Domestic team information
- 2002–2004: Cambridge University
- 2002: Cambridge UCCE

Career statistics
| Competition | First-class |
| Matches | 6 |
| Runs scored | 94 |
| Batting average | 13.42 |
| 100s/50s | –/– |
| Top score | 21 |
| Balls bowled | 942 |
| Wickets | 9 |
| Bowling average | 66.55 |
| 5 wickets in innings | – |
| 10 wickets in match | – |
| Best bowling | 3/66 |
| Catches/stumpings | –/– |
- Source: Cricinfo, 17 August 2020

= David Noble (cricketer) =

English cricketer

David Jonathan Noble (born 8 November 1982) is an English former first-class cricketer.
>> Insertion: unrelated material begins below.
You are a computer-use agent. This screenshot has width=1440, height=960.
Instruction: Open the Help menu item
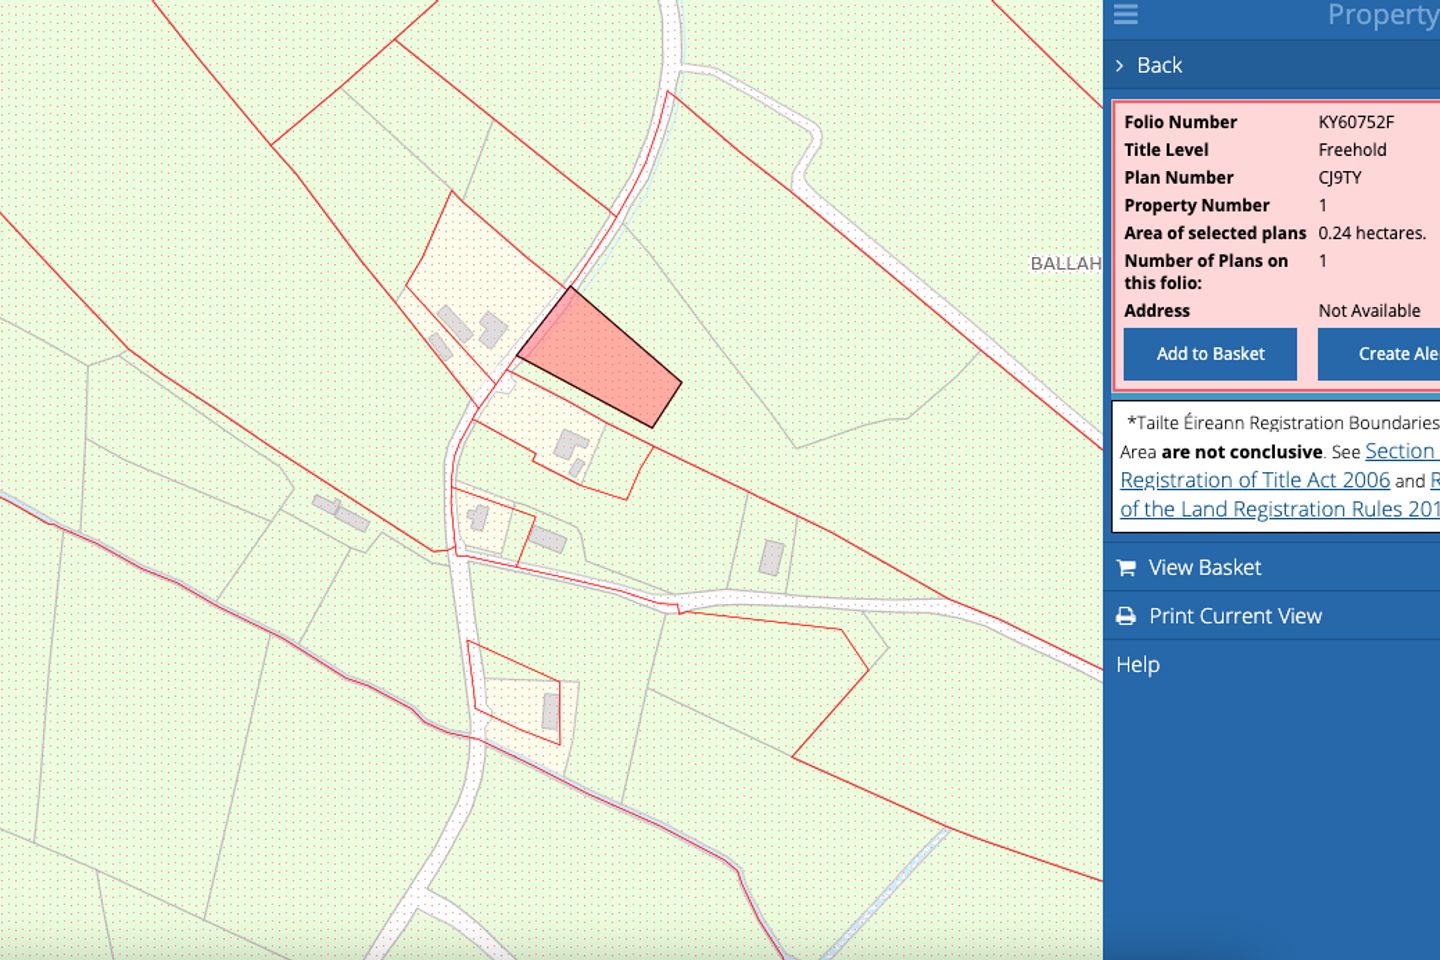click(x=1138, y=665)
Noble was born at Manchester in November 1982. He was educated at Rugby School, before going up to Emmanuel College, Cambridge to study medicine. While studying at Cambridge, he played first-class cricket for Cambridge University from 2002–04, making three appearances against Oxford University in The University Match. In addition to playing for Cambridge University, he also made three first-class appearances for Cambridge UCCE in 2002 against Middlesex, Essex and Surrey. He scored 94 runs in his six first-class matches, with a high score of 21. With his right-arm medium-fast bowling, he took 9 wickets with best figures of 3 for 66. After graduating from Cambridge, he became a clinical oncologist.